Accounting for Natural Disasters: Impairment, Insurance, and More
Insights & Best Practices for Restructuring Accounting
CFOs are finding themselves in uncharted territory these days. For many, the thought of restructuring in some capacity might have seemed worlds away just a few months ago. But, lo and behold, with the sudden and drastic impact of the coronavirus creating an avalanche of seemingly endless risk, once rock-solid companies are now struggling just to tread water.
Of course, the fact that many companies lack experience with restructuring only exasperates the stress of these challenges times. If you happen to fall into that camp – or maybe just want to put a few insights in your pocket in case you need them down the road – then we have some good news...you came to the right place. So join us as we dive into accounting for restructuring, what to look for, and a few tips to set you on the right path.
The Restructuring Spectrum
The term restructuring is one of the most pliable in accounting, encompassing everything from lease contracts and debt modifications for distressed companies to more dire processes like Chapter 11 filings. Put another way, restructuring occurs across a spectrum of circumstances and needs, and can mean different things to different companies at different times.
Obviously, in 2020, it's the repercussions of the coronavirus pandemic and an oil price war driving the bulk of the restructuring trend. But in the future, it could be any number of forces, both micro and macroeconomic, that make companies look for ways to shore up their cash flow, revisit their obligations and workforce, and refine their operations. In other words, restructuring is top-of-mind in 2020, but is in no way relegated to these particular times.

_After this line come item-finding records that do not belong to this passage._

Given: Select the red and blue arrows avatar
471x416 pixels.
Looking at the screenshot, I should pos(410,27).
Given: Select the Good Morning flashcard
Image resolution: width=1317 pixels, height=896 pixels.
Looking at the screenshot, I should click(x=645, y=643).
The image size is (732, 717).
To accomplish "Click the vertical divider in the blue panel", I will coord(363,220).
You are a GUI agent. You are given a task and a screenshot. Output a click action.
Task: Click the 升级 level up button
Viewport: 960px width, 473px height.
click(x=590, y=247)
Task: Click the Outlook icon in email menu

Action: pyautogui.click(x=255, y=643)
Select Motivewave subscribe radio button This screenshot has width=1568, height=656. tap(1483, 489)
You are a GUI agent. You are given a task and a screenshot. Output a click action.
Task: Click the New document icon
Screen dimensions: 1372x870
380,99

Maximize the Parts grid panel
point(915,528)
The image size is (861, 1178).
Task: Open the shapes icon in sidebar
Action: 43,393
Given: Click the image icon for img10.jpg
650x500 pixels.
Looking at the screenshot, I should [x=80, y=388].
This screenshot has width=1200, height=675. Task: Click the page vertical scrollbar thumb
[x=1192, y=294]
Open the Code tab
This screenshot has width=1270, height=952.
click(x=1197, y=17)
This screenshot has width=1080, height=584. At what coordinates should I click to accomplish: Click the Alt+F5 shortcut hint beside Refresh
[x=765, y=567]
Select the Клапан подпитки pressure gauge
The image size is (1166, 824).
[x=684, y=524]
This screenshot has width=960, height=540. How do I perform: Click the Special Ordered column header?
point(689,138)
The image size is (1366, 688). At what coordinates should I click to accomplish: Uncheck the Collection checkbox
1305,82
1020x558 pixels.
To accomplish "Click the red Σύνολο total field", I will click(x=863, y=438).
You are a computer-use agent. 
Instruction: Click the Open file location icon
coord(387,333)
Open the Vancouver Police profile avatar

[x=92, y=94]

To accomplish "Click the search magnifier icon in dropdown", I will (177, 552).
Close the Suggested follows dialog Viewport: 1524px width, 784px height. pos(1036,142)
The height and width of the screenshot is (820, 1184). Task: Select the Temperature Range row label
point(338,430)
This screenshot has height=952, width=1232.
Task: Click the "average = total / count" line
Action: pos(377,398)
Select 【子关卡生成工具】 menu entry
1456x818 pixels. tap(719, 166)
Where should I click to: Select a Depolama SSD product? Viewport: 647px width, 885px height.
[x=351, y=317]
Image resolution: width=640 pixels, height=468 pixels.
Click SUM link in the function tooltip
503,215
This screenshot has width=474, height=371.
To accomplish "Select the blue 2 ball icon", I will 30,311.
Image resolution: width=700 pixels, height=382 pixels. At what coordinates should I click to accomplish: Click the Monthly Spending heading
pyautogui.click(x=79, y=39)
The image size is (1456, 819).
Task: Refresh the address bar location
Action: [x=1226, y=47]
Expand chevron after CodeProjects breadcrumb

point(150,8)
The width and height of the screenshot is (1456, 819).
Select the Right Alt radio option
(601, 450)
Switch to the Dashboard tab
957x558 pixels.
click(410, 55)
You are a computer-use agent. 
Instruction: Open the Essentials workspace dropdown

Therefore, whether it's COVID-19, a collapse in oil prices, an industry-specific change in demand, or something else, restructuring is an evergreen need. Here at Embark, we look at the topic as a spectrum of different processes and actions, where the further a company finds itself along that spectrum, the more severe and far-reaching the restructuring will likely be.
If you're a CEO, CFO, or controller, then the critical first step is identifying where you fall on the restructuring spectrum based on your company's needs, financial circumstances, and future viability. From least severe to most, the following restructuring actions each involve a unique set of accounting considerations that your team will have to address:
- Debt restructuring
- Lease modifications
- Employee terminations
- Pre-bankruptcy actions and reporting
- Formal bankruptcy filing
Contract Modifications & Creditor Negotiations
This highest, least aggressive form of restructuring really stems from two different factors:
- The availability of liquidity, driving debt modification or expanding your borrowing capacity
- Deteriorating financial conditions, leading to an inability to satisfy certain debt covenants and risk default
Naturally, these two factors aren't mutually exclusive of each and typically work hand-in-hand. Other factors like a more favorable interest rate environment could also be involved but, particularly when there's an economic shock to the system like COVID-19, liquidity and default prevention are the two primary drivers.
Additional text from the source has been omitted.